Data extract Start Marker

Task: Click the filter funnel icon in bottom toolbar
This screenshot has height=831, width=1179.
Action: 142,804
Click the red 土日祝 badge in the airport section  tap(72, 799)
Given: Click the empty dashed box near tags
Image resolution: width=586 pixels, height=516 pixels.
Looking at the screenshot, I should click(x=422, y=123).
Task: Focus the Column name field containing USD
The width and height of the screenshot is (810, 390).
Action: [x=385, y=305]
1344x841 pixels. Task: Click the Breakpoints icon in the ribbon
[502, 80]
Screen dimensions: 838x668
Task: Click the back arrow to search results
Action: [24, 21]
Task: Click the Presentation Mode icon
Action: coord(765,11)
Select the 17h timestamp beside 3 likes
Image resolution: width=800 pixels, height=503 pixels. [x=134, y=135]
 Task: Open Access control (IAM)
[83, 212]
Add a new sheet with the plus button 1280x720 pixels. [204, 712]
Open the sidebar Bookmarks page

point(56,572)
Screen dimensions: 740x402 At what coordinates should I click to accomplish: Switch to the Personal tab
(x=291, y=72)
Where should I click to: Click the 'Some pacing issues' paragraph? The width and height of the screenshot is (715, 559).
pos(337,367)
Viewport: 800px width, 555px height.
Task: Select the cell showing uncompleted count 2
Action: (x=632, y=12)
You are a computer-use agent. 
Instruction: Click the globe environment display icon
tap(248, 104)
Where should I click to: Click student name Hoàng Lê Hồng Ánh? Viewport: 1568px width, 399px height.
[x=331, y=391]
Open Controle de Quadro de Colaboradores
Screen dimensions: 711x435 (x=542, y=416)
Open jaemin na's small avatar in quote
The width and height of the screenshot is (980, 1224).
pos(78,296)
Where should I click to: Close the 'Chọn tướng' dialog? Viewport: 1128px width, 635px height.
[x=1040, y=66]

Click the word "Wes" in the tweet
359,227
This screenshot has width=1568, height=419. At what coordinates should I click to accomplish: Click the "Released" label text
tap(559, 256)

Data extract End Marker

### Activity:
Would you quote, exactly and only, the lines from the one containing "Click the word" to the end of the entries?

### Solution to the exercise:
Click the word "Wes" in the tweet
359,227
This screenshot has width=1568, height=419. At what coordinates should I click to accomplish: Click the "Released" label text
tap(559, 256)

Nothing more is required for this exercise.